ENTRIES PROVIDED Block Start

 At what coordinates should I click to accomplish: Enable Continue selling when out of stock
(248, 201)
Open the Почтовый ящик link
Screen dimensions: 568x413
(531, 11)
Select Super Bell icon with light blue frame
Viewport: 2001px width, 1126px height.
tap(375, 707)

ENTRIES PROVIDED Block End

- **PROBLEM**: The full set of entries has to be duplicated precisely.

- **ANSWER TO THE EXERCISE**:
 At what coordinates should I click to accomplish: Enable Continue selling when out of stock
(248, 201)
Open the Почтовый ящик link
Screen dimensions: 568x413
(531, 11)
Select Super Bell icon with light blue frame
Viewport: 2001px width, 1126px height.
tap(375, 707)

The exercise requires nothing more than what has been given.